Cut the chicken breasts into bite-sized cubes and season with salt, black pepper, and 1 teaspoon of curry powder. Set aside to let the flavors absorb for 10 minutes.

2

Prepare a dredging station: Place all-purpose flour in the first bowl; in the second bowl, beat the eggs; combine shredded coconut, panko breadcrumbs, 1 teaspoon curry powder, garlic powder, and cayenne pepper (if using) in the third bowl.

3

Dredge each chicken piece in the flour, shaking off any excess. Then, dip it into the beaten eggs, ensuring it is fully coated. Finally, roll each piece in the coconut-panko mixture, pressing gently to adhere the coating.

4

Heat the cooking oil in a large skillet over medium heat.
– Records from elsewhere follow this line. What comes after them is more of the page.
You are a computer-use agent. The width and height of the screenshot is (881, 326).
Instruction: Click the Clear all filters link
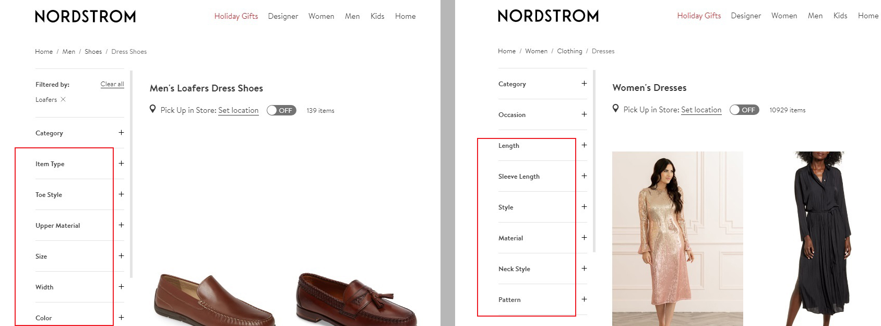click(112, 84)
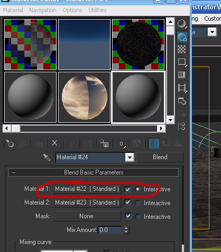Click Put to Library icon
Viewport: 221px width, 252px height.
click(104, 143)
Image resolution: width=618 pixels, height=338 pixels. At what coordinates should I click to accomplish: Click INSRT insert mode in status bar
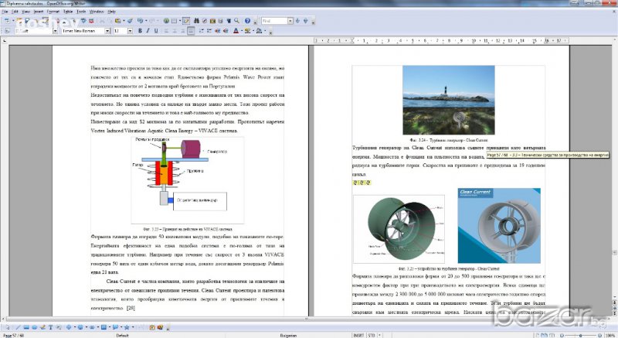pos(358,335)
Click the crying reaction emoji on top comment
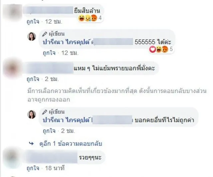213x177 pixels. coord(88,18)
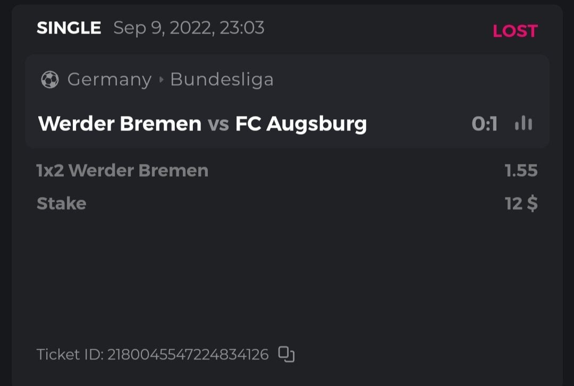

The oil should be about 1/4 inch deep for shallow frying.

5

Working in batches to avoid overcrowding, fry the chicken nuggets for 2-3 minutes per side, or until golden brown and the chicken is cooked through (internal temperature should reach 165°F or 74°C).

6

Transfer the cooked nuggets to a plate lined with paper towels to drain any excess oil.

7

Serve the Coconut Curry Chicken Nuggets warm with your favorite dipping sauce (suggestions: sweet chili sauce, mango chutney, or garlic aioli).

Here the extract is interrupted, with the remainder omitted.